This book explores the transformative convergence of AI and phytochemistry. The book shows how AI is revolutionizing the discovery, design, and development of plant-based bioactive compounds by providing tools for structure identification, pharmacological prediction, compound optimization, and synthesis planning. Through machine learning, data analytics, and computational modeling, it demonstrates how AI accelerates and advances traditional phytochemical research.
Phytochemistry-the study of natural plant compounds-has long been foundational to drug discovery. Historically reliant on labor-intensive experiments, the field now faces a paradigm shift. AI offers scalable, data-driven methods that boost speed and accuracy, bridging classical phytochemistry with modern pharmaceutical innovation.

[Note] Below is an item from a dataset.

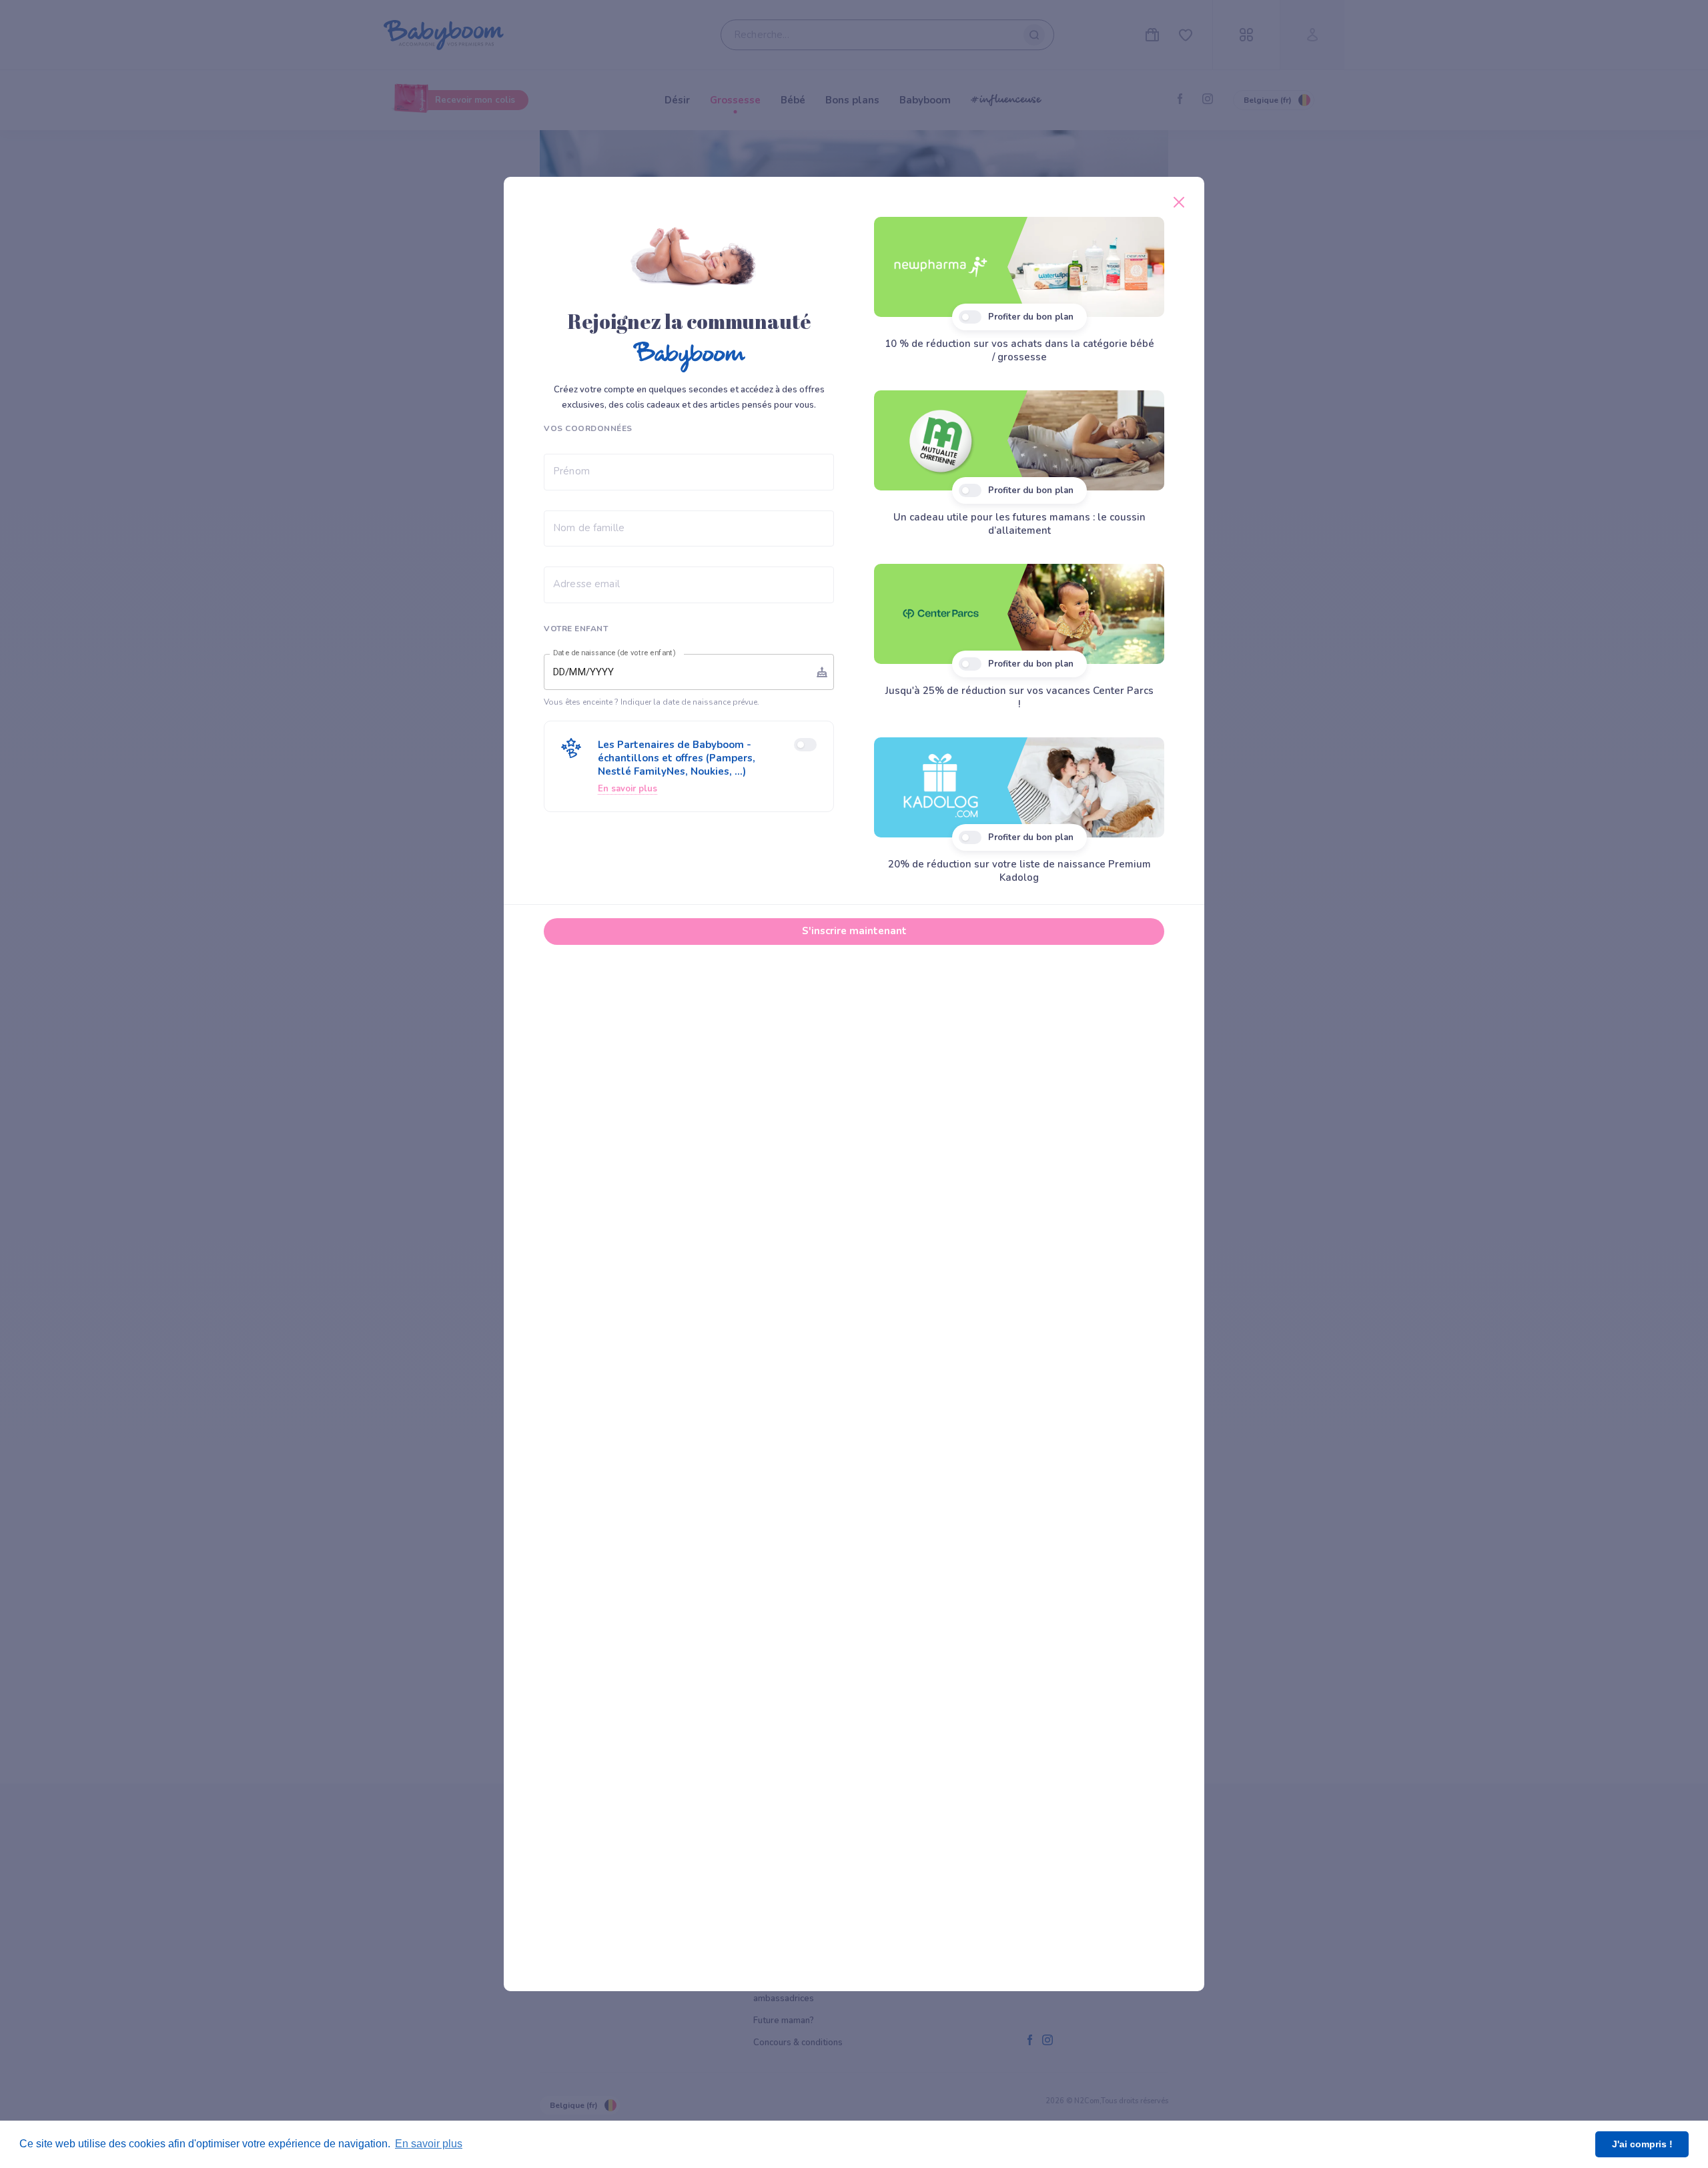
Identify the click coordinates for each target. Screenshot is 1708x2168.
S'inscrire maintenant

The book begins with foundational chapters on traditional phytochemistry and AI integration, including data sourcing and supply chain challenges. It then covers AI-assisted techniques for synthesis, extraction, isolation, and structural elucidation of bioactives. Later sections focus on simulation and optimization of drug candidates-such as property prediction, docking, virtual screening, and optimization algorithms. The final chapters explore pharmacological applications, collaborative models, ethical and legal considerations, and AI&s global impact in democratizing drug discovery.
This book is ideal for researchers, academicians, and professionals in pharmaceutical sciences, biotechnology, and phytochemistry. It also serves students, trainees, and policymakers interested in the intersection of AI and natural product-based drug discovery.